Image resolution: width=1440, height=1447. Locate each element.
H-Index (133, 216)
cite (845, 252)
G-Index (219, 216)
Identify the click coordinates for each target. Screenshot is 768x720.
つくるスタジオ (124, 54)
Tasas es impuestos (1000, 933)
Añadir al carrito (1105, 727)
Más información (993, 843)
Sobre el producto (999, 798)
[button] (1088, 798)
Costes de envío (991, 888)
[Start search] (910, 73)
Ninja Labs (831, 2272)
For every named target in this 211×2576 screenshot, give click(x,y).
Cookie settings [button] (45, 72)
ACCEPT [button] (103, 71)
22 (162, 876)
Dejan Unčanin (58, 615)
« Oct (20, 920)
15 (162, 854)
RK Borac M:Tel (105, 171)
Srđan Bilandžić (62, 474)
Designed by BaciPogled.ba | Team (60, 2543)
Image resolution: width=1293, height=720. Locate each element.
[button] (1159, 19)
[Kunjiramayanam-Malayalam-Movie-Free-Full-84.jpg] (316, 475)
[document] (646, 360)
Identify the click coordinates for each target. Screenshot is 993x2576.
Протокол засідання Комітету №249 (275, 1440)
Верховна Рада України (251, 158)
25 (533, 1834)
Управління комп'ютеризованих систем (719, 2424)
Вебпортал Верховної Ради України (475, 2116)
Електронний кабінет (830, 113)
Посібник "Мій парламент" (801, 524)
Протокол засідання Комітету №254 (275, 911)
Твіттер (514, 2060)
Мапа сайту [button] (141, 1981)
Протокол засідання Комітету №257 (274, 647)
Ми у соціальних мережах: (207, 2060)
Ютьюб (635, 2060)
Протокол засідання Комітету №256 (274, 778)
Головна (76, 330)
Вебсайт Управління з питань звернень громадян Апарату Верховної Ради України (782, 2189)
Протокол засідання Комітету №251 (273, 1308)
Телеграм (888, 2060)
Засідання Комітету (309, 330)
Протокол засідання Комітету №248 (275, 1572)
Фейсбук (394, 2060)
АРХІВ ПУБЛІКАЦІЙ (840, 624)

§

**EXERCISE GOAL**
Please put the records above into a JSON list of strings, one string per line, leaving out blank lines.

**TASK RESULT**
[
  "Image resolution: width=1440, height=1447. Locate each element.",
  "H-Index (133, 216)",
  "cite (845, 252)",
  "G-Index (219, 216)",
  "Identify the click coordinates for each target. Screenshot is 768x720.",
  "つくるスタジオ (124, 54)",
  "Tasas es impuestos (1000, 933)",
  "Añadir al carrito (1105, 727)",
  "Más información (993, 843)",
  "Sobre el producto (999, 798)",
  "[button] (1088, 798)",
  "Costes de envío (991, 888)",
  "[Start search] (910, 73)",
  "Ninja Labs (831, 2272)",
  "For every named target in this 211×2576 screenshot, give click(x,y).",
  "Cookie settings [button] (45, 72)",
  "ACCEPT [button] (103, 71)",
  "22 (162, 876)",
  "Dejan Unčanin (58, 615)",
  "« Oct (20, 920)",
  "15 (162, 854)",
  "RK Borac M:Tel (105, 171)",
  "Srđan Bilandžić (62, 474)",
  "Designed by BaciPogled.ba | Team (60, 2543)",
  "Image resolution: width=1293, height=720. Locate each element.",
  "[button] (1159, 19)",
  "[Kunjiramayanam-Malayalam-Movie-Free-Full-84.jpg] (316, 475)",
  "[document] (646, 360)",
  "Identify the click coordinates for each target. Screenshot is 993x2576.",
  "Протокол засідання Комітету №249 (275, 1440)",
  "Верховна Рада України (251, 158)",
  "25 (533, 1834)",
  "Управління комп'ютеризованих систем (719, 2424)",
  "Вебпортал Верховної Ради України (475, 2116)",
  "Електронний кабінет (830, 113)",
  "Посібник \"Мій парламент\" (801, 524)",
  "Протокол засідання Комітету №254 (275, 911)",
  "Твіттер (514, 2060)",
  "Мапа сайту [button] (141, 1981)",
  "Протокол засідання Комітету №257 (274, 647)",
  "Ми у соціальних мережах: (207, 2060)",
  "Ютьюб (635, 2060)",
  "Протокол засідання Комітету №256 (274, 778)",
  "Головна (76, 330)",
  "Вебсайт Управління з питань звернень громадян Апарату Верховної Ради України (782, 2189)",
  "Протокол засідання Комітету №251 (273, 1308)",
  "Телеграм (888, 2060)",
  "Засідання Комітету (309, 330)",
  "Протокол засідання Комітету №248 (275, 1572)",
  "Фейсбук (394, 2060)",
  "АРХІВ ПУБЛІКАЦІЙ (840, 624)"
]